NEUFCHÂTEAU

Un cas de langue bleue détecté

Un cas de langue bleue détecté

EDA

Un bovin a été contrôlé positif à la maladie de la langue bleue dans la commune de Neufchâteau, mais il n’y aurait aucun impact sur l’élevage.

Le 3 octobre dernier, l’Afsca lançait une alerte concernant un nouveau cas de fièvre catarrhale, ou langue bleue, dans la commune de Neufchâteau. Il s’agit d’un bovin belge échantillonné dans le cadre d’échanges intracommunautaires. En mars dernier déjà, deux cas similaires avaient été détectés à Our, commune de Paliseul, après quoi l’Agence fédérale pour la sécurité de la chaîne alimentaire avait mis en place un plan de surveillance dans les exploitations situées dans un rayon de 5 kilomètres autour de ce foyer.
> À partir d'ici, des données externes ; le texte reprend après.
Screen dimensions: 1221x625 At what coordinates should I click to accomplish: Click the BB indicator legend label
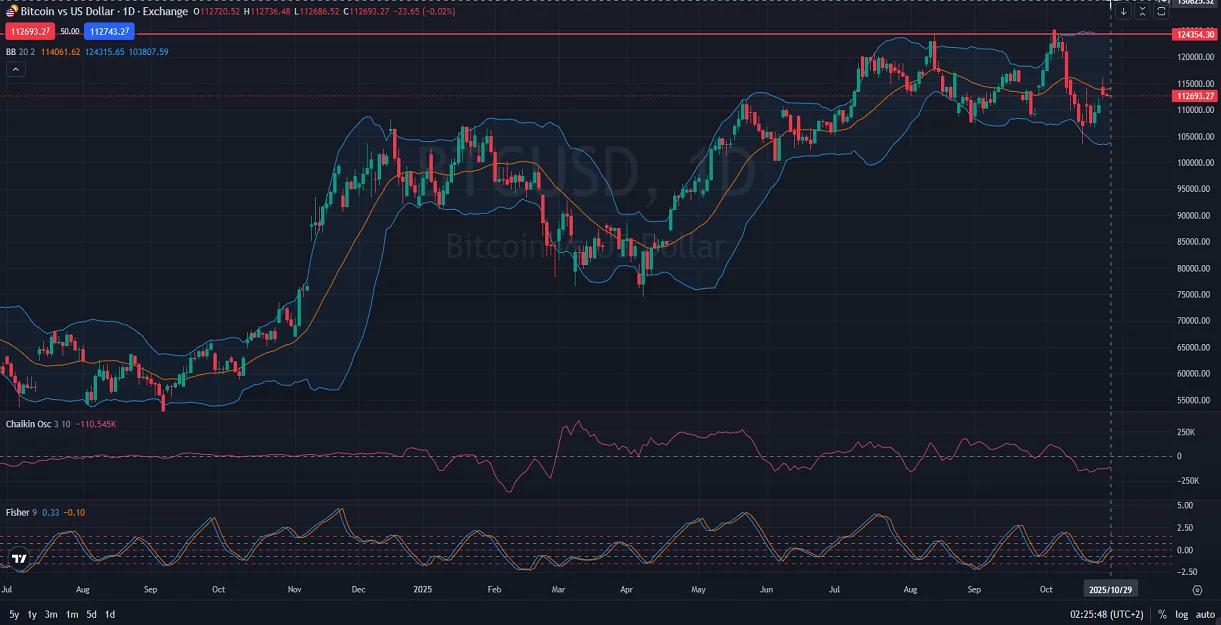[x=13, y=50]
«Nous nous attendions à plus de cas»

Depuis plusieurs mois, la Belgique est située en zone réglementée. Des mesures sont prises par l’Afsca, notamment en ce qui concerne l’exportation de bovins. Et c’est dans ce contexte qu’un bovin de Neufchâteau a été déclaré comme ayant la fièvre catarrhale.

«L’éleveur en question souhaitait exporter l’un de ses bovins en Italie. C’est alors que des tests ont été effectués et qu’il s’est révélé positif, explique la porte-parole de l’Afsca Stéphanie Maquoi. Nous avons réalisé un monitoring et il s’avère que c’est le seul bovin concerné».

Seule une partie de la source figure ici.